### Rumusan Soal
Cetak persis bagian teks tentang aksi damai Solidaritas Perempuan Lampung dari "Solidaritas Perempuan Lampung" sampai "yang masih mendominasi.".

### Teks Sumber
####################
Solidaritas Perempuan Lampung Serukan Penghapusan Kekerasan dan Diskriminasi
Aksi damai memperingati 16 Hari Anti Kekerasan Terhadap Perempuan di Bandar Lampung | Foto : Eka Febriani / Lampung Geh
Lampung Geh, Bandar Lampung – Dalam rangka memperingati 16 Hari Anti Kekerasan Terhadap Perempuan (16 HAKTP), Solidaritas Perempuan Sebay Lampung bersama organisasi mahasiswa, SMI, LMID, Walhi, LBH Bandar Lampung, YKWS, AJI Bandar Lampung dan PKBI menggelar aksi damai di Tugu Adipura, Bandar Lampung, pada Kamis (5/12).
Aksi ini menyoroti persoalan kekerasan, diskriminasi, dan stereotipe terhadap perempuan dalam masyarakat patriarkal yang masih mendominasi.
####################
### Baris Data
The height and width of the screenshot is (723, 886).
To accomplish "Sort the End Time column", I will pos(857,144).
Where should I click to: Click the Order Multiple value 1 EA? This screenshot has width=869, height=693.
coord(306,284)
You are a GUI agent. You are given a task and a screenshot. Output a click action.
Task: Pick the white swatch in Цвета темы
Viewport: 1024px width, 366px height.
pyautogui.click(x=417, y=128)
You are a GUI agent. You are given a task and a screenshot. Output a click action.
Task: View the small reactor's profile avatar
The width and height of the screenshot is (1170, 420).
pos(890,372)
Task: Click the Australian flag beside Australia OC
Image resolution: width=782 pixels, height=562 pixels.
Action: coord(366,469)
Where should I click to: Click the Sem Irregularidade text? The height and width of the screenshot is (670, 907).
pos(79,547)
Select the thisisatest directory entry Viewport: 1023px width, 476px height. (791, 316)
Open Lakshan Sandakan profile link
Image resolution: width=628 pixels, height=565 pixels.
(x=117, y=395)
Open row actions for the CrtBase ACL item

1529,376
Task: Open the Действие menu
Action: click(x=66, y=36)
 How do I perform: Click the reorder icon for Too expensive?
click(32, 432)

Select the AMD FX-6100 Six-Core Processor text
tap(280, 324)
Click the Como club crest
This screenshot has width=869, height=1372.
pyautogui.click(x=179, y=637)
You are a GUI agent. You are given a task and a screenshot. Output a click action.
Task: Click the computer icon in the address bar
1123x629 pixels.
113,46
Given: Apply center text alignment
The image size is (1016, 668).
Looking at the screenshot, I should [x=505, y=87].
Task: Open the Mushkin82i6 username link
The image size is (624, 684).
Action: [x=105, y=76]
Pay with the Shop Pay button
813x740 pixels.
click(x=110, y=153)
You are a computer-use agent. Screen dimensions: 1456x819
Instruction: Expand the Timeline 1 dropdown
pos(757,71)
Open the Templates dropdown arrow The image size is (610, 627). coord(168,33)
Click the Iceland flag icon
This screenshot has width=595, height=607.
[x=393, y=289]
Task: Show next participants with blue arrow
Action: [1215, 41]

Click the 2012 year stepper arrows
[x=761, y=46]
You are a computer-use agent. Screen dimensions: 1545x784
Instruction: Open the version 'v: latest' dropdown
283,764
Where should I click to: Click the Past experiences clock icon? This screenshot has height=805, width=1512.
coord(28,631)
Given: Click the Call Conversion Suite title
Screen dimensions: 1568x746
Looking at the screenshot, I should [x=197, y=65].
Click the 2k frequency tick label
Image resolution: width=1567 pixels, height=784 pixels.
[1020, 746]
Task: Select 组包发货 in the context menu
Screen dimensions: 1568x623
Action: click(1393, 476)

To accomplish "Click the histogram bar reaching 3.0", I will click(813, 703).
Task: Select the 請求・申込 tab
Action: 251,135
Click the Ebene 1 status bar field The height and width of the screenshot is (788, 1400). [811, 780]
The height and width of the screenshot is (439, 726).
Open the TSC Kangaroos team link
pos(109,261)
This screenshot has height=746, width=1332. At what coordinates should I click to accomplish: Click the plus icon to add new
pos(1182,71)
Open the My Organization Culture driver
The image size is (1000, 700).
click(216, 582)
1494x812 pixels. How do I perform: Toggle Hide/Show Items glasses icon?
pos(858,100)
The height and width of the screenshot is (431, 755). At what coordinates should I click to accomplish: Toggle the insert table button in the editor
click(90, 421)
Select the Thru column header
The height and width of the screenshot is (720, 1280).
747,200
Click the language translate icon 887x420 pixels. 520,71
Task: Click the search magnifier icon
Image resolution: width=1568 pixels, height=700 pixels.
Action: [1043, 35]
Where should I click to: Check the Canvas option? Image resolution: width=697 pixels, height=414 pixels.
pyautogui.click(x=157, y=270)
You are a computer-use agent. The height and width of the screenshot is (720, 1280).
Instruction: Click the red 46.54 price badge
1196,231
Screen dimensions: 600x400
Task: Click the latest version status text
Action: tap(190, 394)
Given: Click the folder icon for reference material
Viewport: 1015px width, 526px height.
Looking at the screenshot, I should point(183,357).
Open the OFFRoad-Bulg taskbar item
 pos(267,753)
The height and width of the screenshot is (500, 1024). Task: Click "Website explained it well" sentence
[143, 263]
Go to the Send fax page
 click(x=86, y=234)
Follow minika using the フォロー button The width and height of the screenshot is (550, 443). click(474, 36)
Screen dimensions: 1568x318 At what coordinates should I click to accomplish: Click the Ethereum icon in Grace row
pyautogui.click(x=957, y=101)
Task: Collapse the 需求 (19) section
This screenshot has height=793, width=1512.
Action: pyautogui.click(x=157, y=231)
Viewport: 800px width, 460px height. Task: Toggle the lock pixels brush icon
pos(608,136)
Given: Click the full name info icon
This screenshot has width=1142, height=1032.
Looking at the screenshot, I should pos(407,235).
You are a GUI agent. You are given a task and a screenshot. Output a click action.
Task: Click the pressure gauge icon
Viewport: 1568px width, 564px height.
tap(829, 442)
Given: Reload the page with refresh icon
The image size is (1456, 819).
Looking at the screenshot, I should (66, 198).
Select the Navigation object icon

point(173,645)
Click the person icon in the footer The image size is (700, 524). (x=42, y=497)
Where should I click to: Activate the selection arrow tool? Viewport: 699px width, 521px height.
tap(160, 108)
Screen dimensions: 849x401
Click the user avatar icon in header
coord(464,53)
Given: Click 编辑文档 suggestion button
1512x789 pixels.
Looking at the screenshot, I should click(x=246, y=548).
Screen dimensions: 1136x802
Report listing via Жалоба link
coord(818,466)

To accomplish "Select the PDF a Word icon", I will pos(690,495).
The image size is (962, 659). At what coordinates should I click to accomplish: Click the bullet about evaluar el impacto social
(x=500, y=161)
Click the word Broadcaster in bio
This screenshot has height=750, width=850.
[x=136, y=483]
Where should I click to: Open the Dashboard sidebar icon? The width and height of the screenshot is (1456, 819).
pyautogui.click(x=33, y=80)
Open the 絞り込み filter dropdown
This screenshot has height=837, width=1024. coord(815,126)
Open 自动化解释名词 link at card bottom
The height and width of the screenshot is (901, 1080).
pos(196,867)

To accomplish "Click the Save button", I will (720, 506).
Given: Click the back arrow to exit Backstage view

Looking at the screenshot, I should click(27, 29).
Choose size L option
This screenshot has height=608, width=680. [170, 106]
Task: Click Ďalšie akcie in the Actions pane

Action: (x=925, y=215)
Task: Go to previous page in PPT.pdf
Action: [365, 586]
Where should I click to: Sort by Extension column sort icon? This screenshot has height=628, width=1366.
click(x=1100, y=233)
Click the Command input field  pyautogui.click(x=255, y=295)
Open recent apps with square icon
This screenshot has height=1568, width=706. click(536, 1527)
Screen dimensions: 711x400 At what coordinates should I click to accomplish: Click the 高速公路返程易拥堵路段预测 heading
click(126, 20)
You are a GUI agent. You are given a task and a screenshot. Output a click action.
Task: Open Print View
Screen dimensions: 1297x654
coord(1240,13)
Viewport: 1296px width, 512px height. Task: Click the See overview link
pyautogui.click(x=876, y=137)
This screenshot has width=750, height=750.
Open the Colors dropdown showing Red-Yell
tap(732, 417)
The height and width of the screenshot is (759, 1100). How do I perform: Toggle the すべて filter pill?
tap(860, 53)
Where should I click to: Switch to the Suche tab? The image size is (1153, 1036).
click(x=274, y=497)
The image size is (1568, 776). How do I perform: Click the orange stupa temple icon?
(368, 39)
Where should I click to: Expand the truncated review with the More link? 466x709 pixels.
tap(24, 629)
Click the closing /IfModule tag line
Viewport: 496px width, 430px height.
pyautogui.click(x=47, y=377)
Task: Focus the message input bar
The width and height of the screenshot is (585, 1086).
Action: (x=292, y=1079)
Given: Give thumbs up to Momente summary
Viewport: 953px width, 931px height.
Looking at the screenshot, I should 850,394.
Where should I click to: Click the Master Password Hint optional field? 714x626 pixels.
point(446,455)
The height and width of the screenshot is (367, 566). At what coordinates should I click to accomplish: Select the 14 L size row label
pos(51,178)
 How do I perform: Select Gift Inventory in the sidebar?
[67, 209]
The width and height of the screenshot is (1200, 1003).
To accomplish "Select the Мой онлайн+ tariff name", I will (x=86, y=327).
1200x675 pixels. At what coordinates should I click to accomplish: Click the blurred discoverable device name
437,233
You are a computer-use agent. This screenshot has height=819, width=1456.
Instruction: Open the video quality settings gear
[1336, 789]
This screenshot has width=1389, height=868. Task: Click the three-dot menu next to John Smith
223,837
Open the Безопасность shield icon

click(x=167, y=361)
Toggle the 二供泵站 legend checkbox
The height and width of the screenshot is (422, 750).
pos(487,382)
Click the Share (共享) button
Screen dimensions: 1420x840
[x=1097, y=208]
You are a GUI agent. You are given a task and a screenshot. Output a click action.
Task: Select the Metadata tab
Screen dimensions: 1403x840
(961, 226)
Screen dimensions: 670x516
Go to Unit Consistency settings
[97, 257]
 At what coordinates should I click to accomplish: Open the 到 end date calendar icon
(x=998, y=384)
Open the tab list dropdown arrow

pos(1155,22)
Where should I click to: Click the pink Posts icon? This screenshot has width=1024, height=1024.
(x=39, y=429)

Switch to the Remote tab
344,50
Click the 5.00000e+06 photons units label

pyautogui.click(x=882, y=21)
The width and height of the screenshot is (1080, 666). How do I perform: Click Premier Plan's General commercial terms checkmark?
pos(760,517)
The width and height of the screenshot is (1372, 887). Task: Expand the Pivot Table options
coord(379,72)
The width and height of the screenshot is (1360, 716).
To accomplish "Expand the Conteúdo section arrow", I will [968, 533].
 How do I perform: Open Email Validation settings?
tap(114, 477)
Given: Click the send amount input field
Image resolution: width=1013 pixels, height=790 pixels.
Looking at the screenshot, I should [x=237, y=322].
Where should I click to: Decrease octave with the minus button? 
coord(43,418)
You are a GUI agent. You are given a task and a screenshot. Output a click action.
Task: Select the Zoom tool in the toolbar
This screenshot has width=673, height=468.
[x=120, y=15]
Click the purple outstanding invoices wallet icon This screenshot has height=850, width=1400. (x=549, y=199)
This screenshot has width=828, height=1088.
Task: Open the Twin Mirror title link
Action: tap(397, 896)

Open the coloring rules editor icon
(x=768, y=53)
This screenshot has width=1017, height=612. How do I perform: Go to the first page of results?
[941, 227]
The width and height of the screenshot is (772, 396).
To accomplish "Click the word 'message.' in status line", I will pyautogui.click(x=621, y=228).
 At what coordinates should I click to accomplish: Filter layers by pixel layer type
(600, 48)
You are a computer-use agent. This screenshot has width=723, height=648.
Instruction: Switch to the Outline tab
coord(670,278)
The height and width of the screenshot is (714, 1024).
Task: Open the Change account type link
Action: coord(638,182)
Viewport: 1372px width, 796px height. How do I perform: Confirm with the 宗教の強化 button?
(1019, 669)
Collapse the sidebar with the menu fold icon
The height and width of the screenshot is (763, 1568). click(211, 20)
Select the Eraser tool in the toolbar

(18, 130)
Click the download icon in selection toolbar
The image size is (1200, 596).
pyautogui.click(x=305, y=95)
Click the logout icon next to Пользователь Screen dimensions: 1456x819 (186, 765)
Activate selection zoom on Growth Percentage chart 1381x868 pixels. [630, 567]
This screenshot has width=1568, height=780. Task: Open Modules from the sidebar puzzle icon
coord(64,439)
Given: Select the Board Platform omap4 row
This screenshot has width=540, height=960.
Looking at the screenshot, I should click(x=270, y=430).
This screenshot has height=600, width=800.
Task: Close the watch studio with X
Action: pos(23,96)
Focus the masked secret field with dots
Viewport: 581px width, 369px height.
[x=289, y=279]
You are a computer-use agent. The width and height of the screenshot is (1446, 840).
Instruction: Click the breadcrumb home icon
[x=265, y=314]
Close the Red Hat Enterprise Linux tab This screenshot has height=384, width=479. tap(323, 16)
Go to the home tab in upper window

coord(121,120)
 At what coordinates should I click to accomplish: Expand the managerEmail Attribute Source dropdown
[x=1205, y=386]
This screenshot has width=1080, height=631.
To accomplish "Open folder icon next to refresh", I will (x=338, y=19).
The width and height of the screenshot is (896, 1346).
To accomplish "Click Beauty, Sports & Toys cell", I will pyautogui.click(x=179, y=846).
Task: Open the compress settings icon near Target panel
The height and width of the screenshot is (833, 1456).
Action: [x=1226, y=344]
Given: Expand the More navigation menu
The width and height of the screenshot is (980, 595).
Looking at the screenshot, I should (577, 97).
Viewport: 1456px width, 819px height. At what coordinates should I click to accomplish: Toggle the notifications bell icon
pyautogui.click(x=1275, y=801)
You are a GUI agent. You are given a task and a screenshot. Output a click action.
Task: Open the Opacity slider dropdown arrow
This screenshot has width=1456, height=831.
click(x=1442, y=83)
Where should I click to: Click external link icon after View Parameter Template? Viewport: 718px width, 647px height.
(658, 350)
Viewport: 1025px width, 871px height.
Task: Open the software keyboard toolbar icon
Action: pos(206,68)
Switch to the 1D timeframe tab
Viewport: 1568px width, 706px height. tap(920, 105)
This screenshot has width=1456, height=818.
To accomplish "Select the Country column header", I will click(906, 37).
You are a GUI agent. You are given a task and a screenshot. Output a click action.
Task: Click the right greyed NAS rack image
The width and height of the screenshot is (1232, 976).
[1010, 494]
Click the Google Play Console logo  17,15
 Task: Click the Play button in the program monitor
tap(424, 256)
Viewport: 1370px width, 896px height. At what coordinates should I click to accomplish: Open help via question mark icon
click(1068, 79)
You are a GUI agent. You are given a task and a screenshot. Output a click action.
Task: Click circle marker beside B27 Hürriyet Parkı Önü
####################
### Penyelesaian Soal
Solidaritas Perempuan Lampung Serukan Penghapusan Kekerasan dan Diskriminasi
Aksi damai memperingati 16 Hari Anti Kekerasan Terhadap Perempuan di Bandar Lampung | Foto : Eka Febriani / Lampung Geh
Lampung Geh, Bandar Lampung – Dalam rangka memperingati 16 Hari Anti Kekerasan Terhadap Perempuan (16 HAKTP), Solidaritas Perempuan Sebay Lampung bersama organisasi mahasiswa, SMI, LMID, Walhi, LBH Bandar Lampung, YKWS, AJI Bandar Lampung dan PKBI menggelar aksi damai di Tugu Adipura, Bandar Lampung, pada Kamis (5/12).
Aksi ini menyoroti persoalan kekerasan, diskriminasi, dan stereotipe terhadap perempuan dalam masyarakat patriarkal yang masih mendominasi.